When the young boy in the Hans Christian Andersen fable cried out “The emperor has no clothes!” the people of the kingdom realized that the ruse was over. They could no longer keep up the pretense that their leader’s imaginary new suit was indeed splendid. Had one of the emperor’s aides spoken out earlier, he could have been spared a great deal of embarrassment.
A similar trick to the one played by the tailors in the Andersen tale is being perpetrated on the public today by the wind industry. We are being cajoled into ignoring what lies beneath their carefully crafted illusion. They tell us that because wind is carbon-free, smog-free, and acid rain-free, it is therefore guilt-free, and we should embrace it without reservation or restriction.
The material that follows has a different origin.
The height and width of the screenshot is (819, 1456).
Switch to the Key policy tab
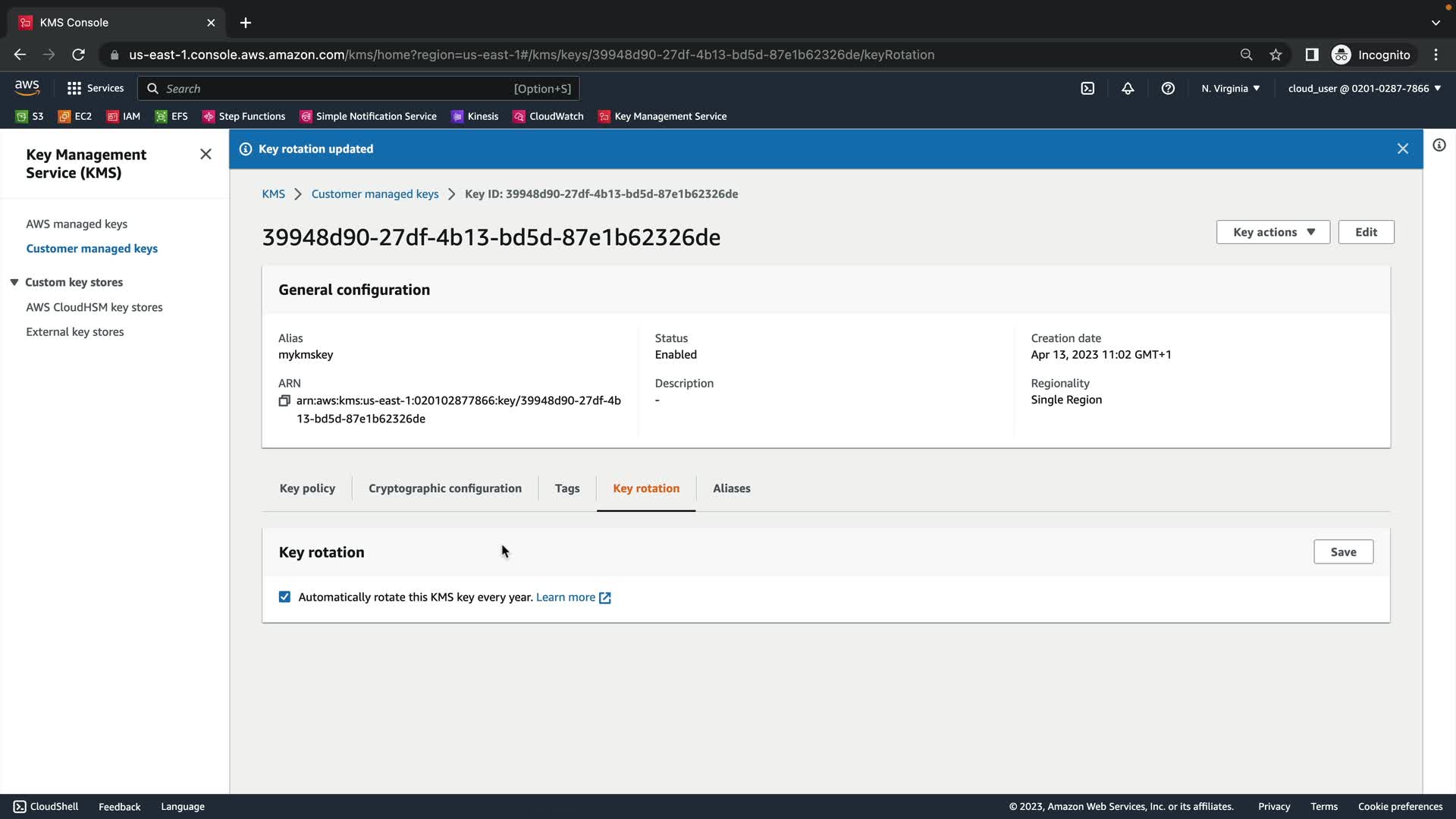[307, 488]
But remove the green veneer and we find the truth: wind power kills birds — lots of them — and it is time someone spoke out before it is too late.
As the U.S. wind power build-out gathers speed, millions of birds are being killed in collisions with turbines, power lines, and a host of associated structures. More birds are losing breeding, foraging, wintering, and migratory stopover habitat to the footprint of these massive developments. While the wind industry keeps up the pretense that there is no problem, others are already proposing a solution.
In a petition to the U.S. Fish and Wildlife Service, the American Bird Conservancy has provided a way forward for the continued development of wind power that also reduces the burden on bird populations. It uses a mechanism already well-established to protect birds from over-hunting: “take” permits under one of America’s foremost wildlife laws, the Migratory Bird Treaty Act.
For nearly 100 years, in order to reverse and prevent recurrence of the catastrophic effects of unrestrained market hunting that nearly wiped out many of America’s game species, all hunters have had to purchase MBTA hunting permits. The number of permits issued, the numbers of birds that can be killed, and which species each hunter can take are determined by careful scientific assessments of populations and their ability to withstand the take.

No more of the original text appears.